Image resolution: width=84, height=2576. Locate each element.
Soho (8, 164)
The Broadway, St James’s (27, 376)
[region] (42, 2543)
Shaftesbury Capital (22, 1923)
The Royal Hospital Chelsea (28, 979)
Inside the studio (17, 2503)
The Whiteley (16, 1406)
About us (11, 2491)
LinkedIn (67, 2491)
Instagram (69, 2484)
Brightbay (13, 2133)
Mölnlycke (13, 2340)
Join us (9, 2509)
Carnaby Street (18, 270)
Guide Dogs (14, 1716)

────

■ Exercise: Would you write out each entry precisely as it is given?

■ Output:
Image resolution: width=84, height=2576. Locate each element.
Soho (8, 164)
The Broadway, St James’s (27, 376)
[region] (42, 2543)
Shaftesbury Capital (22, 1923)
The Royal Hospital Chelsea (28, 979)
Inside the studio (17, 2503)
The Whiteley (16, 1406)
About us (11, 2491)
LinkedIn (67, 2491)
Instagram (69, 2484)
Brightbay (13, 2133)
Mölnlycke (13, 2340)
Join us (9, 2509)
Carnaby Street (18, 270)
Guide Dogs (14, 1716)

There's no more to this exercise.